▶ Set problem
Can you copy each of the records below word for word, keeping every line as it is?

▶ Source records
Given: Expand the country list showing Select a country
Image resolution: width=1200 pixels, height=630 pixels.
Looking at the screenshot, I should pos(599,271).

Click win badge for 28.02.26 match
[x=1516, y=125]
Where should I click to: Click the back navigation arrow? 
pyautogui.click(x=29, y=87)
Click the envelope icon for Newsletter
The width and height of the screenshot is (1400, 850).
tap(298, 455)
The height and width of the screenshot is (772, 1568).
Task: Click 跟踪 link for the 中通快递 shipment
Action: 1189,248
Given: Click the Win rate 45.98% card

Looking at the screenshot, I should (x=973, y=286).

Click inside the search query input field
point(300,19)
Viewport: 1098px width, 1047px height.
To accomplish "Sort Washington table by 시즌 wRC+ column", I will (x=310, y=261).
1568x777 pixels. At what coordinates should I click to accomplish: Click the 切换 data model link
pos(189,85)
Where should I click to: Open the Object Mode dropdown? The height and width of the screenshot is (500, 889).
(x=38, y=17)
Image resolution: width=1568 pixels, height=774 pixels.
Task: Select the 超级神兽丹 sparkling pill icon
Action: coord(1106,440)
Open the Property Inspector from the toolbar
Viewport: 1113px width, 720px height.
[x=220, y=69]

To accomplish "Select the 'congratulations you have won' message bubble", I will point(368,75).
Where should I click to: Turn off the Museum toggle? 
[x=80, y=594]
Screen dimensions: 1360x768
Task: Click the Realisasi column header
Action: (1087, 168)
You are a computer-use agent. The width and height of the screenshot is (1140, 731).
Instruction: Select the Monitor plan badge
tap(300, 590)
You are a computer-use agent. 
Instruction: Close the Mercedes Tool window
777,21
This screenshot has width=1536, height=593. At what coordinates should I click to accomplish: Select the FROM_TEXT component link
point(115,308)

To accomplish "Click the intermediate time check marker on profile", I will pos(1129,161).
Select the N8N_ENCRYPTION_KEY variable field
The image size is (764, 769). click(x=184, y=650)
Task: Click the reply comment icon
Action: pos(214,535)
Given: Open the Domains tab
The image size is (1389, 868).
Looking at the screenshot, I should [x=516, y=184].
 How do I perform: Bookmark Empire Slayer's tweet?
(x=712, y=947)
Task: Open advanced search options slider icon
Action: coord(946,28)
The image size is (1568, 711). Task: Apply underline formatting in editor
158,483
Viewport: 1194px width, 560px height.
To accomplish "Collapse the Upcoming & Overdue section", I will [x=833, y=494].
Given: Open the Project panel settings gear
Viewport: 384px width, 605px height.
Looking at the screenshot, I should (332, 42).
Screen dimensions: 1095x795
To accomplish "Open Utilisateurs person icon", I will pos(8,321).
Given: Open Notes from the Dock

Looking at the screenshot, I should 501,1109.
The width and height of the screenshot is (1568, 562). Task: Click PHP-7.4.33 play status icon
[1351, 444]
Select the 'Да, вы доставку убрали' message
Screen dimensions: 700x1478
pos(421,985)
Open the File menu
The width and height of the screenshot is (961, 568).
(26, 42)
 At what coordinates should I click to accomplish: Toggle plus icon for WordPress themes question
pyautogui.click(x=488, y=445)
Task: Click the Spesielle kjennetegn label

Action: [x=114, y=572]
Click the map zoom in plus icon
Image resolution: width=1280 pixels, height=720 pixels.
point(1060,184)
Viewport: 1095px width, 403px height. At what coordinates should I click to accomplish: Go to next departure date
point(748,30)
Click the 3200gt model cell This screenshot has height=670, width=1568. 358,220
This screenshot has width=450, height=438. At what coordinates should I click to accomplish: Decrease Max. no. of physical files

▶ Solution to the exercise
Given: Expand the country list showing Select a country
Image resolution: width=1200 pixels, height=630 pixels.
Looking at the screenshot, I should pos(599,271).

Click win badge for 28.02.26 match
[x=1516, y=125]
Where should I click to: Click the back navigation arrow? 
pyautogui.click(x=29, y=87)
Click the envelope icon for Newsletter
The width and height of the screenshot is (1400, 850).
tap(298, 455)
The height and width of the screenshot is (772, 1568).
Task: Click 跟踪 link for the 中通快递 shipment
Action: 1189,248
Given: Click the Win rate 45.98% card

Looking at the screenshot, I should (x=973, y=286).

Click inside the search query input field
point(300,19)
Viewport: 1098px width, 1047px height.
To accomplish "Sort Washington table by 시즌 wRC+ column", I will (x=310, y=261).
1568x777 pixels. At what coordinates should I click to accomplish: Click the 切换 data model link
pos(189,85)
Where should I click to: Open the Object Mode dropdown? The height and width of the screenshot is (500, 889).
(x=38, y=17)
Image resolution: width=1568 pixels, height=774 pixels.
Task: Select the 超级神兽丹 sparkling pill icon
Action: coord(1106,440)
Open the Property Inspector from the toolbar
Viewport: 1113px width, 720px height.
[x=220, y=69]

To accomplish "Select the 'congratulations you have won' message bubble", I will point(368,75).
Where should I click to: Turn off the Museum toggle? 
[x=80, y=594]
Screen dimensions: 1360x768
Task: Click the Realisasi column header
Action: (1087, 168)
You are a computer-use agent. The width and height of the screenshot is (1140, 731).
Instruction: Select the Monitor plan badge
tap(300, 590)
You are a computer-use agent. 
Instruction: Close the Mercedes Tool window
777,21
This screenshot has width=1536, height=593. At what coordinates should I click to accomplish: Select the FROM_TEXT component link
point(115,308)

To accomplish "Click the intermediate time check marker on profile", I will pos(1129,161).
Select the N8N_ENCRYPTION_KEY variable field
The image size is (764, 769). click(x=184, y=650)
Task: Click the reply comment icon
Action: pos(214,535)
Given: Open the Domains tab
The image size is (1389, 868).
Looking at the screenshot, I should [x=516, y=184].
 How do I perform: Bookmark Empire Slayer's tweet?
(x=712, y=947)
Task: Open advanced search options slider icon
Action: coord(946,28)
The image size is (1568, 711). Task: Apply underline formatting in editor
158,483
Viewport: 1194px width, 560px height.
To accomplish "Collapse the Upcoming & Overdue section", I will [x=833, y=494].
Given: Open the Project panel settings gear
Viewport: 384px width, 605px height.
Looking at the screenshot, I should (332, 42).
Screen dimensions: 1095x795
To accomplish "Open Utilisateurs person icon", I will pos(8,321).
Given: Open Notes from the Dock

Looking at the screenshot, I should 501,1109.
The width and height of the screenshot is (1568, 562). Task: Click PHP-7.4.33 play status icon
[1351, 444]
Select the 'Да, вы доставку убрали' message
Screen dimensions: 700x1478
pos(421,985)
Open the File menu
The width and height of the screenshot is (961, 568).
(26, 42)
 At what coordinates should I click to accomplish: Toggle plus icon for WordPress themes question
pyautogui.click(x=488, y=445)
Task: Click the Spesielle kjennetegn label

Action: [x=114, y=572]
Click the map zoom in plus icon
Image resolution: width=1280 pixels, height=720 pixels.
point(1060,184)
Viewport: 1095px width, 403px height. At what coordinates should I click to accomplish: Go to next departure date
point(748,30)
Click the 3200gt model cell This screenshot has height=670, width=1568. 358,220
This screenshot has width=450, height=438. At what coordinates should I click to accomplish: Decrease Max. no. of physical files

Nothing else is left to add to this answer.